Exercise aim: From the data below, repeat exactly the lines from the line with "Denúncia (91, 9)" to the line with "Home (118, 98)", both included.

Data listing:
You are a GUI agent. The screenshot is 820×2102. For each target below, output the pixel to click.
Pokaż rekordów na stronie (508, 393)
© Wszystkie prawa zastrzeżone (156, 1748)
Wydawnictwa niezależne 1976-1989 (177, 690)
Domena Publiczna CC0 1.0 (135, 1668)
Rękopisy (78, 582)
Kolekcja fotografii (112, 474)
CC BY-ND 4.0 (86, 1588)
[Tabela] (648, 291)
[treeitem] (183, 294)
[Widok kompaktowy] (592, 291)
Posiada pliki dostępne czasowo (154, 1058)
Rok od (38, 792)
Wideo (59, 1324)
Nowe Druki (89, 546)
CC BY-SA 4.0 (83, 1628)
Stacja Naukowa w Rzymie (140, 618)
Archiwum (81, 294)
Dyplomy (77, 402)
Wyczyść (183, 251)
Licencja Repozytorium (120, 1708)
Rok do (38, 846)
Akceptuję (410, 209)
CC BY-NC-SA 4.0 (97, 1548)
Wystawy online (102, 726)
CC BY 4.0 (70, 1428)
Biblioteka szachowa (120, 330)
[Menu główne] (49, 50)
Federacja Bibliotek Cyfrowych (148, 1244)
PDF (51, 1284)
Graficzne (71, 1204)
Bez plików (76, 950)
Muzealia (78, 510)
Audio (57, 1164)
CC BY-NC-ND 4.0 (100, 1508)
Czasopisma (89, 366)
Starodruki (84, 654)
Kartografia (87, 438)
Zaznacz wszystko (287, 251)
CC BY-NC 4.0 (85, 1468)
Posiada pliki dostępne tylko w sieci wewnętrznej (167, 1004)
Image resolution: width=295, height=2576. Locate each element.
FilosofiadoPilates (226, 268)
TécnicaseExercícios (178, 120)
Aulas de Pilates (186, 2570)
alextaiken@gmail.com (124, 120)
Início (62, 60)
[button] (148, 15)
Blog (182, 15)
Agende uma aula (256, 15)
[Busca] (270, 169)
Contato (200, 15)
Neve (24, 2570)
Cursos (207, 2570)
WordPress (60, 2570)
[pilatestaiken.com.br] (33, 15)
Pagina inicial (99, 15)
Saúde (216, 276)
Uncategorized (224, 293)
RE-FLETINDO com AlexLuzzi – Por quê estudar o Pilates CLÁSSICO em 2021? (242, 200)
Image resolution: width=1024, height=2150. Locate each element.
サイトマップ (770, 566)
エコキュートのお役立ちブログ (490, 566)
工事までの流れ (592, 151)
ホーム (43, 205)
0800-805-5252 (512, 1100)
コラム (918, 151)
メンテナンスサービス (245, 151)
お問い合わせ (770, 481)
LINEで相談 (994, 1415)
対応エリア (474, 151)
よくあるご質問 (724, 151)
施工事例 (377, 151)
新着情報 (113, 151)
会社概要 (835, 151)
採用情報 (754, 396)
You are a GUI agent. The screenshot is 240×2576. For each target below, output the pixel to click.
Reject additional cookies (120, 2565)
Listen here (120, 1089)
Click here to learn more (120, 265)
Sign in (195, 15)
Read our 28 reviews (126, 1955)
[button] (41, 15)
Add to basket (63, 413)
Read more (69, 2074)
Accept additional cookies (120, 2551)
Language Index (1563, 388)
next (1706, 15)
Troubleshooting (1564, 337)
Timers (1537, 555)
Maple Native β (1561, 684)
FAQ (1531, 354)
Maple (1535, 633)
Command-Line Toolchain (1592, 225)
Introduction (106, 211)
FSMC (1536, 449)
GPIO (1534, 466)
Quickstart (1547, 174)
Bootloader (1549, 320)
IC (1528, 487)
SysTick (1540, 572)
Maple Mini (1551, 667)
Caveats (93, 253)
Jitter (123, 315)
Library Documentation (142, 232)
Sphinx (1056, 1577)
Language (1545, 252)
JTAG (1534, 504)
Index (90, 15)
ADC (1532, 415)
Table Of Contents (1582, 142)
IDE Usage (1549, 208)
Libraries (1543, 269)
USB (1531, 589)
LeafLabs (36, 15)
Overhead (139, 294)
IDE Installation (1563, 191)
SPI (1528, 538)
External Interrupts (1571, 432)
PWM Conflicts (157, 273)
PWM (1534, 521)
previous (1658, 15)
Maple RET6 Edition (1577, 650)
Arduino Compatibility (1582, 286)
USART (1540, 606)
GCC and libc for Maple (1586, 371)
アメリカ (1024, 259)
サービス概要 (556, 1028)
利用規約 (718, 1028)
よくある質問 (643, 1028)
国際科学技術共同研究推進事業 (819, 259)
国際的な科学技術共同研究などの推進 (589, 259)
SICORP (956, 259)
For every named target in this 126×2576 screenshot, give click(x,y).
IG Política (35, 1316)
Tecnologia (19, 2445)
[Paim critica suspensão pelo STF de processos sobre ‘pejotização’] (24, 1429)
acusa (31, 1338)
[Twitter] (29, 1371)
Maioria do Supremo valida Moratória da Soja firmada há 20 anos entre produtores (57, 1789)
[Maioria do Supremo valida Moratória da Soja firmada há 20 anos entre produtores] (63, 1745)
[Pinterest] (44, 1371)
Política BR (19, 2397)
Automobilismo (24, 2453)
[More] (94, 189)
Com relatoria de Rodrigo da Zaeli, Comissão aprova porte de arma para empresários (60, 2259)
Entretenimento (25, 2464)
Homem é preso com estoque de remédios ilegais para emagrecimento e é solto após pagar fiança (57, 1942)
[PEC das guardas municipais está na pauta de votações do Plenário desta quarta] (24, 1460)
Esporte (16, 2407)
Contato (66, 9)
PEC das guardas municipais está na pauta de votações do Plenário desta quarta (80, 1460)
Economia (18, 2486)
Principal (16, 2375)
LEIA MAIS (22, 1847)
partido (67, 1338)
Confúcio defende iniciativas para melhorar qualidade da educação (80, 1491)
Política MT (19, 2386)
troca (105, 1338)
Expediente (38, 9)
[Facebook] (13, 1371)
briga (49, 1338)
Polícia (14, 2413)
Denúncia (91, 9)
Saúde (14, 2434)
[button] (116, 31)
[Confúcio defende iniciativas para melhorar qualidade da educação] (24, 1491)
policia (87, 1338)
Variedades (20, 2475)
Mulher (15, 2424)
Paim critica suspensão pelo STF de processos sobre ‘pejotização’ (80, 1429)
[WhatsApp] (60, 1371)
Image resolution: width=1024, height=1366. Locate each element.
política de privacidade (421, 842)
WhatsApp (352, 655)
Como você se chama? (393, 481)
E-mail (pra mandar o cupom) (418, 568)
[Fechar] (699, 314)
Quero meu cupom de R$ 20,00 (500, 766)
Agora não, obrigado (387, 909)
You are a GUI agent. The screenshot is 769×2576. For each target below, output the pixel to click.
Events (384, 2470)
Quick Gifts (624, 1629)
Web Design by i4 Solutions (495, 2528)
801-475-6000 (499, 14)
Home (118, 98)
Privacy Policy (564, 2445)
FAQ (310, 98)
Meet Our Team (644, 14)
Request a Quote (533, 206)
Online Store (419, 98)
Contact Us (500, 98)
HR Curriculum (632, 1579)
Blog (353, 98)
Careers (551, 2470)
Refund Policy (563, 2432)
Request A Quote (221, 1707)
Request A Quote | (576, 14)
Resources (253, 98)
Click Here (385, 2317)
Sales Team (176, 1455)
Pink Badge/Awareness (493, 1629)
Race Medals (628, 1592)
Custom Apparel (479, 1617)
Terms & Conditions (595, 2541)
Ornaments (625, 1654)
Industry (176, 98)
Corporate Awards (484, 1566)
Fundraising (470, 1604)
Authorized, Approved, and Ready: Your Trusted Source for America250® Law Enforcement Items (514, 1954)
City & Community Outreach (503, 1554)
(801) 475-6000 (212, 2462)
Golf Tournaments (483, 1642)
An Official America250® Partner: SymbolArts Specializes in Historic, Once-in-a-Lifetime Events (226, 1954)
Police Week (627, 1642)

Result of this exercise:
Denúncia (91, 9)
Saúde (14, 2434)
[button] (116, 31)
[Confúcio defende iniciativas para melhorar qualidade da educação] (24, 1491)
policia (87, 1338)
Variedades (20, 2475)
Mulher (15, 2424)
Paim critica suspensão pelo STF de processos sobre ‘pejotização’ (80, 1429)
[WhatsApp] (60, 1371)
Image resolution: width=1024, height=1366. Locate each element.
política de privacidade (421, 842)
WhatsApp (352, 655)
Como você se chama? (393, 481)
E-mail (pra mandar o cupom) (418, 568)
[Fechar] (699, 314)
Quero meu cupom de R$ 20,00 (500, 766)
Agora não, obrigado (387, 909)
You are a GUI agent. The screenshot is 769×2576. For each target below, output the pixel to click.
Events (384, 2470)
Quick Gifts (624, 1629)
Web Design by i4 Solutions (495, 2528)
801-475-6000 (499, 14)
Home (118, 98)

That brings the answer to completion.